• Document segment
--- START ---
Chimpanzee with down syndrome, chromosonal chart for humans.

Chimpanzee With Down Syndrome, And Animals That Don’t Have It

On February 21, Springer Link published an article about a chimpanzee with Down syndrome, one of the few animals ever recorded to have the genetic disorder.

The chimpanzee with Down syndrome is only the second reported case in the species, a disorder which is referred to as Trisomy 22.

More specifically, Trisomy 22 involves chromosome pair 22, which is similar to chromosome pair 21 in humans. Human cells have 23 pairs of chromosomes compared to the 24 pairs in apes.

The report states that the chimpanzee with Down syndrome has infantile cataract and vision problems, which she developed before the age of one. She also has Nystagmus, a condition that causes involuntary eye movement; Strabismus, or a misalignment of the eyes; the chimpanzee also has a progressive thinning of the cornea called Keratoconus, which is the reason the chimpanzee became blind by the time she was 7-years-old.
--- END ---
• Available data
--- START ---
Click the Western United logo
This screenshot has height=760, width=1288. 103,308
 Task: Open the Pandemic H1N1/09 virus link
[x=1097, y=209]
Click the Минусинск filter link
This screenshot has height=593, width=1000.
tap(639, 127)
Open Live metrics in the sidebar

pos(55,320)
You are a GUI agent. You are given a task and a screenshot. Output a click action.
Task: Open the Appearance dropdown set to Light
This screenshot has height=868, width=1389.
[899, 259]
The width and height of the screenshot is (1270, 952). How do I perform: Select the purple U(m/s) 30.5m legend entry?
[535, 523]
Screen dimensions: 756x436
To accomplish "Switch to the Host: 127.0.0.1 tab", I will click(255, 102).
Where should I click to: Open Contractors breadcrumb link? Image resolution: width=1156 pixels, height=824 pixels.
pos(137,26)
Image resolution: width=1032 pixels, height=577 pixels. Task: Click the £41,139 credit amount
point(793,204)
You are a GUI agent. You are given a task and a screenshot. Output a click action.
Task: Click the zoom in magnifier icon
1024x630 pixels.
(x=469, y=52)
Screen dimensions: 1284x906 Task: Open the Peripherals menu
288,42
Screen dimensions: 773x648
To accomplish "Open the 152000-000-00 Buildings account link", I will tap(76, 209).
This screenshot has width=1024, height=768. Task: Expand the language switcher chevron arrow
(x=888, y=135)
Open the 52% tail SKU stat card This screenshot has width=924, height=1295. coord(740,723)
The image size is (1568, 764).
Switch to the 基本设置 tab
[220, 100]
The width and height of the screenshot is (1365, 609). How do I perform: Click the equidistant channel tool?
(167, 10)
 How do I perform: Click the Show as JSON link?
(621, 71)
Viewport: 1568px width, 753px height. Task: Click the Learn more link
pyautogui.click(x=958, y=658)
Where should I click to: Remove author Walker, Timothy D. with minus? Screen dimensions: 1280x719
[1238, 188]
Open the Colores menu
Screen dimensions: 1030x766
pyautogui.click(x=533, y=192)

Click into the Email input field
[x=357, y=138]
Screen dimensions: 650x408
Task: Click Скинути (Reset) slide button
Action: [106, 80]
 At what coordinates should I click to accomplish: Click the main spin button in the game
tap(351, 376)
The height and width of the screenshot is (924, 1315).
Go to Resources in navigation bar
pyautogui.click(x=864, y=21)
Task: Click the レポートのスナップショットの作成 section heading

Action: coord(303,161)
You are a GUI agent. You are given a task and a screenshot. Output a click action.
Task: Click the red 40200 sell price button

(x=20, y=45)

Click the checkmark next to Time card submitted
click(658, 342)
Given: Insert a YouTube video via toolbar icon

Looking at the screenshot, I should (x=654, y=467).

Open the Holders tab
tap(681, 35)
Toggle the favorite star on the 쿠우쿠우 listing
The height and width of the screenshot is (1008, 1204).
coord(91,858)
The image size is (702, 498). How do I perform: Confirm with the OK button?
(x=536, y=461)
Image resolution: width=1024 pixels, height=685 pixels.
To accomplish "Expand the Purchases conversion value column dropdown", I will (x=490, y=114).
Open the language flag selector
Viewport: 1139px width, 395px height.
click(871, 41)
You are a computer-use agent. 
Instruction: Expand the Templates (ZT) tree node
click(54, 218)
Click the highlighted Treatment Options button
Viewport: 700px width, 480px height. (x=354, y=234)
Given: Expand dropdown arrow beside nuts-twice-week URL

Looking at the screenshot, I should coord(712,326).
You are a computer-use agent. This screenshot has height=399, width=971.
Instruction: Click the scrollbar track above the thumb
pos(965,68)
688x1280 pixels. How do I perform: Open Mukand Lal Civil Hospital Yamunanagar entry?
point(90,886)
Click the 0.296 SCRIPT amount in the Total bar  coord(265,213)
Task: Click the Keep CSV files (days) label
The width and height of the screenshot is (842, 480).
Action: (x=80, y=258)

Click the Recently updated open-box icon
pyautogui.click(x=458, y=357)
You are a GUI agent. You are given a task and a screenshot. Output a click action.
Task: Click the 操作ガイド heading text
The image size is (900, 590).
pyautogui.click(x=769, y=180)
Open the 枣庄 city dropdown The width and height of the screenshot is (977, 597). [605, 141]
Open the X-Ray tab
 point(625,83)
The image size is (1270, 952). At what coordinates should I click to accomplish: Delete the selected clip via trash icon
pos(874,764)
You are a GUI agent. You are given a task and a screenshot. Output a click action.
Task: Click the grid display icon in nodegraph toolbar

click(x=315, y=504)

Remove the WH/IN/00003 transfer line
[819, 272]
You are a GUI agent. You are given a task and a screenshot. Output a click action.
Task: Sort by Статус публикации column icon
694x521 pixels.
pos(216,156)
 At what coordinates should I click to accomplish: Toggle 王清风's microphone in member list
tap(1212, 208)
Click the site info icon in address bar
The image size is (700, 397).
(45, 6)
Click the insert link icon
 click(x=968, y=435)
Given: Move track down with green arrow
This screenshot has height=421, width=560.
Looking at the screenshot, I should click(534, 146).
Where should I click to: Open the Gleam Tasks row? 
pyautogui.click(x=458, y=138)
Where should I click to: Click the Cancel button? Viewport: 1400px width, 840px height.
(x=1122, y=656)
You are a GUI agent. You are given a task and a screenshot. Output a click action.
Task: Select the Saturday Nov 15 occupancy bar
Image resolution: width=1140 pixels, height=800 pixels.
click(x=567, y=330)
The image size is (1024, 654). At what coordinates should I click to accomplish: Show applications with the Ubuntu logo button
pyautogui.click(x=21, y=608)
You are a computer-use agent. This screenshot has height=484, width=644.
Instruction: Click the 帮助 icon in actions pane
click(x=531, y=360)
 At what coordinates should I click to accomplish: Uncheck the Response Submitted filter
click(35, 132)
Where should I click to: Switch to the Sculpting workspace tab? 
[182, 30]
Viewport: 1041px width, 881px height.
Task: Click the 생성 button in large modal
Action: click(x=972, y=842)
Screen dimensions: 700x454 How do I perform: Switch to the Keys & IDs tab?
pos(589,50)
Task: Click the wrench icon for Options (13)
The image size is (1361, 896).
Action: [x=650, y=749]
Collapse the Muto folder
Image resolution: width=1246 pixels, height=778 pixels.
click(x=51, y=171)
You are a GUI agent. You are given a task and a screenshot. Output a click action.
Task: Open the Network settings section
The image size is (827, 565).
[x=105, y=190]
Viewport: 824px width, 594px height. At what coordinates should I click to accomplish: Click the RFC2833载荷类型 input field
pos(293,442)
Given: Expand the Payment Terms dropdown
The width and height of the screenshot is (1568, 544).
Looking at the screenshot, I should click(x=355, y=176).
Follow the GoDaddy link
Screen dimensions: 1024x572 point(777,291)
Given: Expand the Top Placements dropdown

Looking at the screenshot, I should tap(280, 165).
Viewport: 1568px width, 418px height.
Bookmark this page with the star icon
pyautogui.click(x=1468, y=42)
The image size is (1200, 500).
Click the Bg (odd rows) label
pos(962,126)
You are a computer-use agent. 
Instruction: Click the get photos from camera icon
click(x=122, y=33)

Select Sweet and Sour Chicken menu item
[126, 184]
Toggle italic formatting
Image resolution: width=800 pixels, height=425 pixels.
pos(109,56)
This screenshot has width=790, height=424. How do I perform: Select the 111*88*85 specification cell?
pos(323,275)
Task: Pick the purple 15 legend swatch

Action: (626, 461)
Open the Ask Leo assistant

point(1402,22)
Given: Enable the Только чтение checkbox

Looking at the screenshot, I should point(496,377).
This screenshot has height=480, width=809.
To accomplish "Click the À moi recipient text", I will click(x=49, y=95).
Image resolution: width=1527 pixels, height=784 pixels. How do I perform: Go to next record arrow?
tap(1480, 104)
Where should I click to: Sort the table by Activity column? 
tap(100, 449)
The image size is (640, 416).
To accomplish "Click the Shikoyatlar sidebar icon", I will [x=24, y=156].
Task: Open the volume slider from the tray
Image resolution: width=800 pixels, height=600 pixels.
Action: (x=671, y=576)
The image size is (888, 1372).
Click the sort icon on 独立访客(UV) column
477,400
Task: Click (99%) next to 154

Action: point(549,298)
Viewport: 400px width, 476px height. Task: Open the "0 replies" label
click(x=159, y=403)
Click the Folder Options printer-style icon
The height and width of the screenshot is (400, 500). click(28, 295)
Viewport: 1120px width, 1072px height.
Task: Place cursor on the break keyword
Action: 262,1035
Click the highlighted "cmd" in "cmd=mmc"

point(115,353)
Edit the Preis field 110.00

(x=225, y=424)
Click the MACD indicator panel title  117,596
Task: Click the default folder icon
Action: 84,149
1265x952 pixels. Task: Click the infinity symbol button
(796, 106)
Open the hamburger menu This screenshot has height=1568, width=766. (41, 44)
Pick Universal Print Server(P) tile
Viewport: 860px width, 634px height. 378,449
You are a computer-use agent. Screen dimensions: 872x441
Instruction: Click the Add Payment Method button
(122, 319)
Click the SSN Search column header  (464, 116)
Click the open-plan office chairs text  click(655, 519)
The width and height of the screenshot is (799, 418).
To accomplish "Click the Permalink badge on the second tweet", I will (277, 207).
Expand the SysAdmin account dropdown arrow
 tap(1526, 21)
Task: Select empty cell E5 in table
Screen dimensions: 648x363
--- END ---
• Task requirements
Set down the whole article about a chimpanzee with Down syndrome, word for word. These entries have no connection to the article about a chimpanzee with Down syndrome.

• Response below
Chimpanzee with down syndrome, chromosonal chart for humans.

Chimpanzee With Down Syndrome, And Animals That Don’t Have It

On February 21, Springer Link published an article about a chimpanzee with Down syndrome, one of the few animals ever recorded to have the genetic disorder.

The chimpanzee with Down syndrome is only the second reported case in the species, a disorder which is referred to as Trisomy 22.

More specifically, Trisomy 22 involves chromosome pair 22, which is similar to chromosome pair 21 in humans. Human cells have 23 pairs of chromosomes compared to the 24 pairs in apes.

The report states that the chimpanzee with Down syndrome has infantile cataract and vision problems, which she developed before the age of one. She also has Nystagmus, a condition that causes involuntary eye movement; Strabismus, or a misalignment of the eyes; the chimpanzee also has a progressive thinning of the cornea called Keratoconus, which is the reason the chimpanzee became blind by the time she was 7-years-old.